**Estratto del testo:**
- - -
Ad esempio, un aspetto praticamente impossibile da misurare fino in fondo è l’impatto di questo tipo di azioni sulle vendite tramite negozio fisico, marketplace online (Amazon, Yoox) o nella reputazione generale del brand. Ecco perché, quando ho letto Giubilei affermare con certezza che i book blogger non spostano le vendite, avvalorando questa tesi non con dati precisi ma con un generico “lo dimostrano molteplici esperienze”, ho pensato inizialmente che fosse una grave omissione da parte sua. Riflettendoci meglio, penso tuttavia che sia difficile dare queste informazioni “al centesimo”, proprio per la difficoltà di incrociare i report e gli aspetti di natura intangibile che ho descritto prima.

L’approccio degli editori e dei lettori

Il sistema non credo sia tanto diverso nell’editoria. Moda, letteratura, viaggi: poco cambia il settore. Molto dipende secondo me dall’approccio generale dei due attori in gioco: editori e lettori.

Esattamente come le case editrici più lungimiranti si stanno trasformando (anche) in media company, i lettori oggi sono parte proattiva, in un meccanismo di passaparola che va avanti sul web nello stesso modo in cui anni fa poteva avvenire davanti a un buon caffè. Qui c’è un altro punto un po’ provocatorio nell’articolo di Giubilei, in cui sottintende che possono consigliare (e quindi influenzare, qui la differenza è davvero sottile) opere letterarie solo coloro che hanno la preparazione per farlo. Capisco che un libro non abbia il valore culturale di un abito di pronto moda (va beh, se ne potrebbe discutere), ma restando all’ambito artistico, non è che per consigliare un disco o una canzone si deve essere diplomati al conservatorio col massimo dei voti. Specie con il secondo articolo Giubilei chiarisce che non è tanto questo a dargli noia: è proprio il circolo vizioso che si viene a creare fra lettori e editori, quello che molti definiscono portatore di “marchette”.

L’importanza di essere spontanei e preparati

Alcuni lettori con profili Instagram ben curati (sottolineo, alcuni) possono diventare come le ragazze che nel fashion mostrano un certo appeal nell’indossare capi: contattano loro (o sono contattati, fa zero differenza) le case di moda (editori) e ricevono l’abito (libro) in omaggio. Da lì poi scatta la storia o il post dove si loda a prescindere il prodotto appena avuto in gentile omaggio.

Si, ma con quale spontaneità?

Non ho mai visto una fashion blogger rifiutarsi di indossare un capo spedito da una casa di moda, mentre onestamente non so se esistono book blogger che, nella stessa situazione, hanno il coraggio di dire che quel libro non è piaciuto. Spero proprio di sì, perché oltretutto dovrebbe essere più semplice farlo per un libro: se un autore non è di mio gradimento può essere per questioni del tutto personali e affermarlo con chiarezza può servire a farlo scegliere proprio a chi ha gusti diversi dai miei. Io ad esempio adoro Joyce, Ulisse e i suoi fluire di coscienza: per Viviana invece hanno lo stesso effetto che a me può fare l’autotune della musica trap. De gustibus.
- - -
**Elenco:**
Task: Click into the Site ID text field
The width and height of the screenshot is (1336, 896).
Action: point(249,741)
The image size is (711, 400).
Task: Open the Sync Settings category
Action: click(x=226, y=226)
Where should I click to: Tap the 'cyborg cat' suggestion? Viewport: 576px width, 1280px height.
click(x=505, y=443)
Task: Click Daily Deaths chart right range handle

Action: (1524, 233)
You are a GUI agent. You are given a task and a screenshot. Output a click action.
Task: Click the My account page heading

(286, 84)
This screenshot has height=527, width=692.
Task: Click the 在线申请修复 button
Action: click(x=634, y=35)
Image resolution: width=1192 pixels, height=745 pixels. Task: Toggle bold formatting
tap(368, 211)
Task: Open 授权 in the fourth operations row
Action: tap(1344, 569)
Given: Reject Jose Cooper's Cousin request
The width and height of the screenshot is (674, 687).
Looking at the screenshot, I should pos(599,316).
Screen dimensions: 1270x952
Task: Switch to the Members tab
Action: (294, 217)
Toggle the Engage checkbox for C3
- - -
**Il tuo obiettivo:** Riprendi il brano sui book blogger e prosegui dopo la sua ultima frase. Le voci sono materiale a sé e non fanno parte del brano sui book blogger.

**Risposta al compito:**
Parlare di libri è esattamente il motivo per cui anche noi siamo qui.

Lo facciamo per divertimento e per passione, perché è bello avere qualcosa in famiglia di cui discutere che non siano solo impegni di lavoro o la scuola della bambina. Lo facciamo su internet perché siamo fatti così, portati alla relazione e al confronto. Andiamo alle fiere letterarie (non tutte), frequentiamo gruppi di lettura (qualche volta, a Bologna… poi beviamo del buon vino) , siamo a volte un po’ sfacciati, ma più di ogni cosa ci piace conoscere le persone che ci sono dietro a quei profili, quelle con la P maiuscola, per citare il libro “Community Manager – Dietro le reti ci sono le Persone” di Osvaldo Danzi e Giovanni Re, di cui vi parleremo presto anche per il punto di vista oserei dire dissacrante nei confronti del mondo delle influencer.

“Un pranzo con un contatto della propria rete di Persone vale più di 1000 mail”

afferma Osvaldo Danzi. Ha ragione: ci credete se vi dico che con una persona, con cui condividiamo le stesse passioni in questo mondo virtuale, siamo diventati amici e abbiamo già fatto affari con le nostre rispettive attività di famiglia, che non c’entrano nulla col mondo dei libri? Eppure anche noi siamo in quel calderone che Giubilei definirebbe più bravi a scattare una foto che a parlare di libri con cognizione di causa!

Oltre lo schema degli editori che ricompensano e dei lettori che influenzano

Anche gli editori però, se vogliono essere media company culturali, devono essere sempre più capaci di capire le differenze fra chi può dare loro una mano in maniera spontanea e chi diventare una sorta di “pozzo senza fondo” per le loro casse. Le direttive, nella linea di comunicazione e la cura della community (altro tema caro al libro appena citato), dovrebbero avvenire sempre dentro l’azienda e non essere affidate, senza controllo, a un gruppo di influencer che magari sono arrivati a Xmila follower grazie a qualche bot (posso indicarvene diversi, se ci volete arrivare in poco tempo, basta pagare) e che possono diventare schegge impazzite e fuori controllo.

Prendiamoci allora le responsabilità da ambo le parti, editori con il potere di ricompensare chi influenza e lettori con il potere di influenzare chi è meno influente.

Ci è piaciuto il riferimento di Giubilei ai blog letterari di una decina d’anni fa, al fatto che scrivere (o fare video su Youtube, perchè no!) potrebbe aiutare ad mantenere alto il livello degli argomenti rispetto a una storia di Instagram che dura 24 ore. Ma allora perché non è proprio qualche editore illuminato a proporre questa sorta di agorà, come dibattito delle idee, lanciando e monitorando i contenuti dall’alto della propria preparazione sul tema? Perché invece che in influencer ad minchiam non investono in una o più figure che coordinino le discussioni fra critici illuminati e nuovi appassionati? Ne trarrebbero giovamento tutti: in fondo, se oggi un cliente soddisfatto è il primo commerciale di un’azienda, potrebbe esserlo anche il lettore per una casa editrice.

Post scriptum
Proprio perché non ci pare di aver fatto la morale a nessuno, lo diciamo a chiare lettere: qualche copia omaggio, quando ci gira, la chiediamo anche noi.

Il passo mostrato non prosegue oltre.